2) They might be included in an “emergency” supplemental appropriation. In fact, the use of this trick has reached epidemic proportions. Hence the Senate can lard up a bill for Iraq war costs and Katrina relief with about $14 billion in purely local — non war-related, non-hurricane related — pork, yet can avoid officially “counting” it as domestic discretionary spending.
3) As in example one, purely local pork and all sorts of other social spending has been snuck into the appropriations bill for Homeland Security — a new category, obviously, in the past five years, yet one which Rove and Co. do not count as “non-security domestic spending.” It’s for homeland security, see, so it’s for security — even if it (in the case of “first responder” grants) pays for cars primarily used to take the local prom court to the homecoming game, or defibrillators in some podunk town that the local high school keeps handy in case some parent gets overexcited at the local hoops match. (Those examples are from memory; I’m checking them for accuracy now, but for these purposes they can be used as illustrative examples of the KIND of waste and mis-labeling of pork that occurs during the process.)
4) Finally, Congress can find other ways to push spending “off budget,” meaning it doesn’t get counted in the normal “domestic discretionary” accounting for a particular fiscal year. But it still gets spent. It just gets pushed into the next year, or pushed into some other category, or…whatever. Just a couple of months ago, Pennsylvania’s Arlen Specter was openly calling these shell games “gimmicks,” and bragging that Congress’ ever-more-successful attempts to use (and abuse) such gimmicks proves that Congress has finally become “liberal” — which, again, Specter clearly thought was a good thing, worth not complaining about but rejoicing in.
But, as I say, it still gets spent. So when the final budget deficit figure for each year is calculated, it is astronomical, at the very same time that Rove and company try to claim with a straight face that they are being so fiscally disciplined.

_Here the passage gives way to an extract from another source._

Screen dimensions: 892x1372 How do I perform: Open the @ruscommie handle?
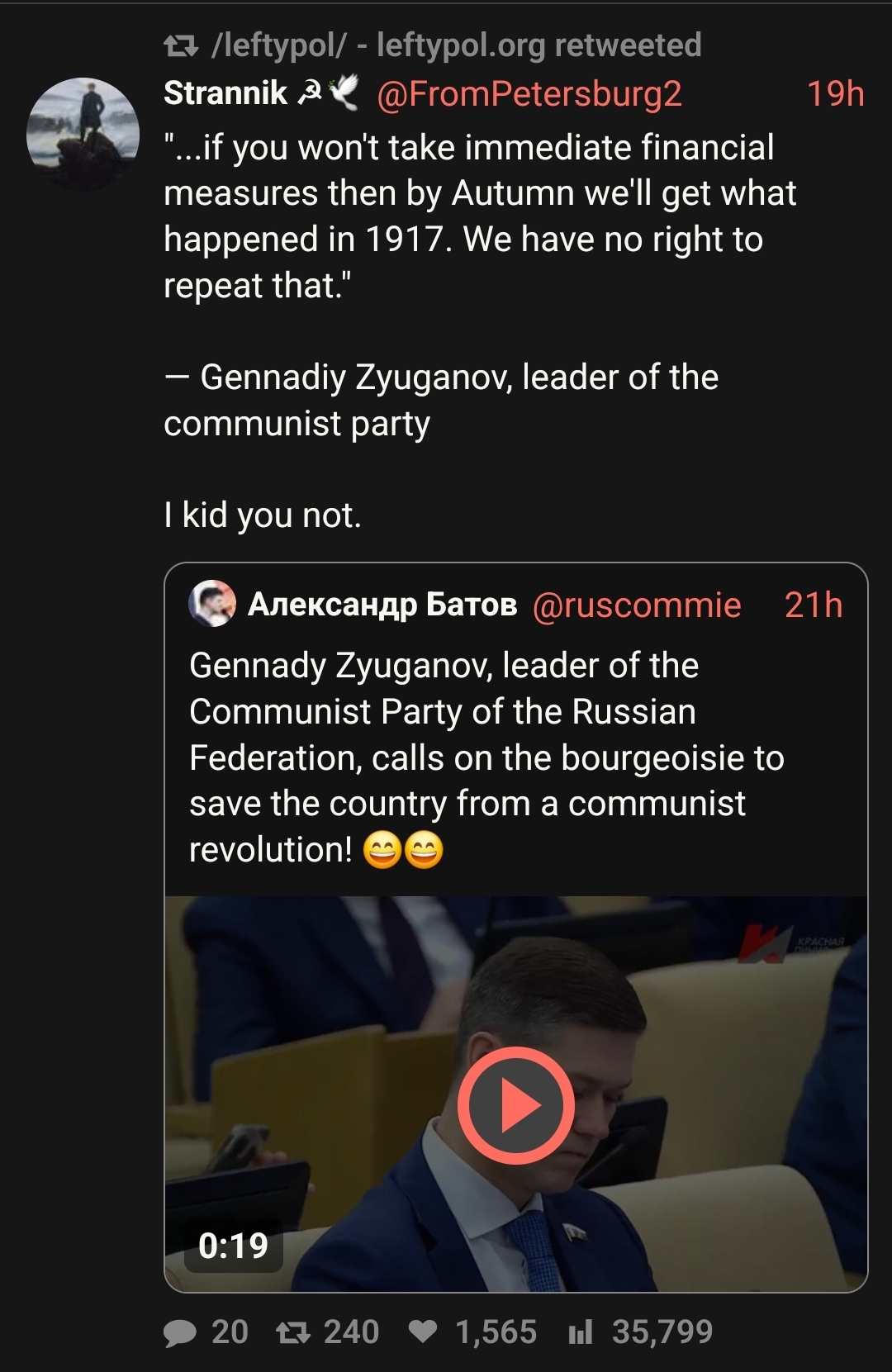pos(637,605)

As a matter of fact, in responding to a good question at AEI (from Jeanne Cummings of the Wall Street Journal) about the budget-busting transportation bill, Rove sort of unintentionally acknowledged this game playing by, after first claiming that the Transpo bill was the ONLY time, from among Bush’s 39 veto threats, that Congress “breached his target,” then turning around and trying to say that the target wasn’t really breached because Congress had found a “face-saving ability” to go beyond the target while using budget legerdemain to hide the true amount of the spending in the official budget “scoring” of it. In other words, he admitted that Bush allowed them to cheat.
And, for that matter, he didn’t mention the important note that Bush kept moving the goal posts as to what actual dollar figure (it kept getting higher over the course of two years) would trigger a veto in the first place, games or no games.
Okay, this blog post has gone on too long, so my next one will continue this subject with some advice re the spending mess, before I do what eventually will be a fourth blog post re Rove that returns to praising him.